Putin Council’s Proposes Amnesty Reaching Khodorkovsky, Navalny

The Kremlin’s human rights council proposed an amnesty for people convicted of non-violent crimes that may free former oil billionaire Mikhail Khodorkovsky and protesters against President Vladimir Putin’s 13-year rule.

“The council has proposed to grant a wide-ranging amnesty,” its chairman, Mikhail Fedotov, said by phone. “This is an act of mercy and humanism, and it will help to modernize Russia’s penitentiary system.”

Putin faces criticism from the U.S. and Europe for cracking down on the opposition and non-governmental organizations after his election to a third presidential term in 2012. Russia detained 30 people for “piracy” after Greenpeace activists tried to scale an Arctic oil rig last month and arrested more than two dozen after a rally before Putin’s inauguration last year. Two members of female punk group Pussy Riot remain in prison after performing a song critical of Putin inside Moscow’s main cathedral in February 2012.

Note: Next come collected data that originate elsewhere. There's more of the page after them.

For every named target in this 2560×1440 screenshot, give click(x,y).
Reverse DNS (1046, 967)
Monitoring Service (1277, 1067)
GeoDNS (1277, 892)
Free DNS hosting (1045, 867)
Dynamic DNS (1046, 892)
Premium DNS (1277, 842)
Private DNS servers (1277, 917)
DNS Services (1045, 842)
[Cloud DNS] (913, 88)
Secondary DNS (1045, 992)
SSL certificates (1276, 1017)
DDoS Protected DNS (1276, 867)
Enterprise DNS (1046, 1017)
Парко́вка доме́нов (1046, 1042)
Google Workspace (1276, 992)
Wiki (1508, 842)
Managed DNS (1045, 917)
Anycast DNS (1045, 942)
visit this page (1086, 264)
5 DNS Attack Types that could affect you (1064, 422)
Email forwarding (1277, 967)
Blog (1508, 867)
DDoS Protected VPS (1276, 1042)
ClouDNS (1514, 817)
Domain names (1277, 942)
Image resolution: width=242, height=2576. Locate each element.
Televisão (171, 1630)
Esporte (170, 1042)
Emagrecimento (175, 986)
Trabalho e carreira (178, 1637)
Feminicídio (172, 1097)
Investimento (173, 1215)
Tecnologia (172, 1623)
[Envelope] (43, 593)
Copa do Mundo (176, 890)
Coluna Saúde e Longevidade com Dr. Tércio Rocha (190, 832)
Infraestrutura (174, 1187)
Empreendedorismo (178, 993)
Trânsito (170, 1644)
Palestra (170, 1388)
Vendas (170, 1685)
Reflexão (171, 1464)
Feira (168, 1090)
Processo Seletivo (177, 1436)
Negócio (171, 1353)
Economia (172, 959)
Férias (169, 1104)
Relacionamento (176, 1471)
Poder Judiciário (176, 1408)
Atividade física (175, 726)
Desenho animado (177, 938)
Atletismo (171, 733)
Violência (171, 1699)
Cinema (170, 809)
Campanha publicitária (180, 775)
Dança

“If we want to reduce criminality, we need to have the amnesty,” according to Fedotov, who said the reprieve will decrease recidivism. If adopted, the measure would release tens of thousands of people from prison, he said. Putin agreed to have the council draft the proposal on Sept. 4.

‘Gang Rape’

Two weeks later, Putin said he doesn’t rule out an amnesty for the May 6 protesters. In July, parliament pardoned those convicted for economic crimes, freeing 307 people by Oct. 1, according to the RBC news wire.

Only those convicted of non-violent crimes with no serious consequences would be be considered for the amnesty, according to the proposal published on the council’s website today.

Khodorkovsky, once Russia’s richest man, is set to be freed from prison in August 2014, almost 11 years after his arrest at gunpoint in 2003. He has said the charges were politically motivated, which the Kremlin has denied.

Fedotov says he hopes that the president will support the council in a wider amnesty. It would also apply to the Greenpeace activists who are awaiting trial on piracy charges, “if the charges aren’t be changed to gang rape of the platform,” Fedotov said. “If they change the charges to rape, then there won’t be an amnesty for them.”